Para que a política de refugiados seja efetiva, é importante que não só haja uma estratégia eficiente, como também que o fardo seja bem dividido, de modo que Itália e Grécia, que recebem um número muito maior de refugiados e imigrantes por causa da proximidade geográfica, não arquem com as consequências sozinhos. Você acha que há chances, principalmente depois do Brexit, de que a União Europeia, mais particularmente a zona do euro, se dissolva? Eu diria que, embora a probabilidade seja alta, é pouco provável.

Stavros Lambrinidis: Se a Europa pode entrar em colapso por causa de imigração? Minha resposta é um "não" enfático. Fiquei surpreso porque uma das primeiras coisas que os defensores do Brexit repudiaram após o resultado do referendo foi que, de alguma forma, o fluxo de imigrantes no Reino Unido mudaria de forma drástica.

A Europa enfrenta uma crise, sim, mas não de políticas específicas, e sim de valores. Inúmeros economistas de todas as partes do mundo analisaram o euro e disseram que era economicamente inviável, que não podia dar certo – e, no entanto, apesar das sérias crises, continua sendo uma das moedas mais fortes do mundo. Por quê? Porque foi criado como política, com uma base sólida de valores.

Essa ideia de que a Europa era uma união solitária e o fato de acharmos que pertencendo a ela teríamos nossos benefícios nacionais multiplicados fez com que as políticas, inclusive até as que eram consideradas instáveis, perfeitamente capazes de vingar. Por outro lado, quando se pensa na imigração e na política sóbria que define a questão, você imagina que alocar dois milhões de pessoas entre os 28 Estados membros seria coisa fácil.

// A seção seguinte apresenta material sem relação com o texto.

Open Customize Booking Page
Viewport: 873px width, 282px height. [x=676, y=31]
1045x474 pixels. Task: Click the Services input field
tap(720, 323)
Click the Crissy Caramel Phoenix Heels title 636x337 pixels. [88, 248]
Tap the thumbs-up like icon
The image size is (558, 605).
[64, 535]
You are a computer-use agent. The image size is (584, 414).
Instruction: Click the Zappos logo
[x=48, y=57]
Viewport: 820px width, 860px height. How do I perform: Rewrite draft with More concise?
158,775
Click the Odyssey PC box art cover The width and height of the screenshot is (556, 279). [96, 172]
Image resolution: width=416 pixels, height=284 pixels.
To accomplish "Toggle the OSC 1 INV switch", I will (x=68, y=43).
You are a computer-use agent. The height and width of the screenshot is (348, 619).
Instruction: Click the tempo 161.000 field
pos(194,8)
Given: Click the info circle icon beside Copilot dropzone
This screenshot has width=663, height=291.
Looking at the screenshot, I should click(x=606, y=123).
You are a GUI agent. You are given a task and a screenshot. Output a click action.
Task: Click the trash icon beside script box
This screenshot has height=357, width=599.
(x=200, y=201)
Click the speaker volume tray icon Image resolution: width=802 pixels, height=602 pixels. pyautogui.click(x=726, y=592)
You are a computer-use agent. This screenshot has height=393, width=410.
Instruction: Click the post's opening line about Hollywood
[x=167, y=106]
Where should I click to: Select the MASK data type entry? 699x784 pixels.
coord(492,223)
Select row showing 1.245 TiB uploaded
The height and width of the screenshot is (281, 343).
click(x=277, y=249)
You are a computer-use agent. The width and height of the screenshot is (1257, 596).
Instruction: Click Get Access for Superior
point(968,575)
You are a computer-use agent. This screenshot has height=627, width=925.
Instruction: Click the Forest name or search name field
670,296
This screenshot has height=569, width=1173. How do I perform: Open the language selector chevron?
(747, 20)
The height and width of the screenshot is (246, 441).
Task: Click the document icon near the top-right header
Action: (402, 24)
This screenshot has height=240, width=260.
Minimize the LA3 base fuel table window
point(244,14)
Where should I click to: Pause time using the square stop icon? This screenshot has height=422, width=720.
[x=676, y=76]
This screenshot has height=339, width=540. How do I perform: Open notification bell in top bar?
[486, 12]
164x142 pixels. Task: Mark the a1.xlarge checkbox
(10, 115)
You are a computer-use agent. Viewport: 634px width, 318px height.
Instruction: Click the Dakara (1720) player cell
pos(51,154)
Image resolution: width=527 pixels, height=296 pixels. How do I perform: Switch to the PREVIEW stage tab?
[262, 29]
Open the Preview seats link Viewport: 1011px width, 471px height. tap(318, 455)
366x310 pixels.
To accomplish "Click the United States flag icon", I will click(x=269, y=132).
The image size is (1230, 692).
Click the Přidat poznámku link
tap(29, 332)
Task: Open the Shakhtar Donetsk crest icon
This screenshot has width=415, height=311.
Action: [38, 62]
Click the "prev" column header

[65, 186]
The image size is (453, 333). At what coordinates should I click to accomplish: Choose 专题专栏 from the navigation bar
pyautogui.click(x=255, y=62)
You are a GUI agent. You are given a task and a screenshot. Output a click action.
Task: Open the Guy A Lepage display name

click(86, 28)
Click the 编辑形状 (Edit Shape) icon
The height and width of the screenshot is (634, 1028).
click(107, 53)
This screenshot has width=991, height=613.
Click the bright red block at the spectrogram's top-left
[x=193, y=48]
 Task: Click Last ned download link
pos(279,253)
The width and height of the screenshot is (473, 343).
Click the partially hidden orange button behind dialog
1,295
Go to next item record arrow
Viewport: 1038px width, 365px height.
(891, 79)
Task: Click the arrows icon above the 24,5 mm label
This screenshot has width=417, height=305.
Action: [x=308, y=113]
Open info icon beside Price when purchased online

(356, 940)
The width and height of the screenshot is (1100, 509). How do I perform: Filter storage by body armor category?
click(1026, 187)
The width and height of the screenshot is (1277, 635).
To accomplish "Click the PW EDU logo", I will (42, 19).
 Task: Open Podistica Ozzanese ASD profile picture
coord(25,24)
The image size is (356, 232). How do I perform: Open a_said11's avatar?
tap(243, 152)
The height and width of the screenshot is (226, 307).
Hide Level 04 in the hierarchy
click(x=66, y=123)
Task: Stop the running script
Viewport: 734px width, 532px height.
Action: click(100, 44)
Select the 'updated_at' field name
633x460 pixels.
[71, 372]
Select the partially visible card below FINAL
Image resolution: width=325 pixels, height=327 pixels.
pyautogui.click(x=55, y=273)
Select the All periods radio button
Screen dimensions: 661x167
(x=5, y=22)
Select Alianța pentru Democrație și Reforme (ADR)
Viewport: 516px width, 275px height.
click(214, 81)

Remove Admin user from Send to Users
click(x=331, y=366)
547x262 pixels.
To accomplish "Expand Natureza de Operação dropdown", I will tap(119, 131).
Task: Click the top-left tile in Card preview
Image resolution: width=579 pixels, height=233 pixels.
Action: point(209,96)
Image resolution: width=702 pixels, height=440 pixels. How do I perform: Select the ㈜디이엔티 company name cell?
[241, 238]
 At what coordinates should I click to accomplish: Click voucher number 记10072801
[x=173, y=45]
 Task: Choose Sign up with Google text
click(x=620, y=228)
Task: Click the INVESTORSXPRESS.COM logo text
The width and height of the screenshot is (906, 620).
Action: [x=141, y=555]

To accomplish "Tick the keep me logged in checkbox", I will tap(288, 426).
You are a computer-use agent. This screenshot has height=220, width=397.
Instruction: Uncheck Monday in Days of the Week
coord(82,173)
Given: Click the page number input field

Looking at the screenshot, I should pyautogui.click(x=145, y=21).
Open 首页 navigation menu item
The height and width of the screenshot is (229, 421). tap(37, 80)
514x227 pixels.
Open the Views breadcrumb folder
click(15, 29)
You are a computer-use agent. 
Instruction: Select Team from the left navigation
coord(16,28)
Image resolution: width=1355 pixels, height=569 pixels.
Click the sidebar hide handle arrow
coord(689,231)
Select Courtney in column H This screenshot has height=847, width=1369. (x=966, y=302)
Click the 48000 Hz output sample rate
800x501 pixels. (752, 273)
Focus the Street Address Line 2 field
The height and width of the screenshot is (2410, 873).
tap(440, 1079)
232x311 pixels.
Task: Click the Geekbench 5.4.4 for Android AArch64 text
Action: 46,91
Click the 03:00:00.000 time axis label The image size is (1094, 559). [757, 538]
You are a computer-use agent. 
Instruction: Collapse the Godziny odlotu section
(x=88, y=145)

Roger Cohen: Quando há mais de dois milhões de refugiados na Turquia e eles já representam 20% da população do Líbano.

Stavros Lambrinidis: Não está criando raízes com facilidade. Eu digo que isso é porque hoje temos valores instáveis. A imigração é uma questão global, não europeia, e foi por isso que a discuti quando estive nos EUA. Se você tem que combater a guerra e as violações aos direitos humanos, tem de fazer isso em nível global.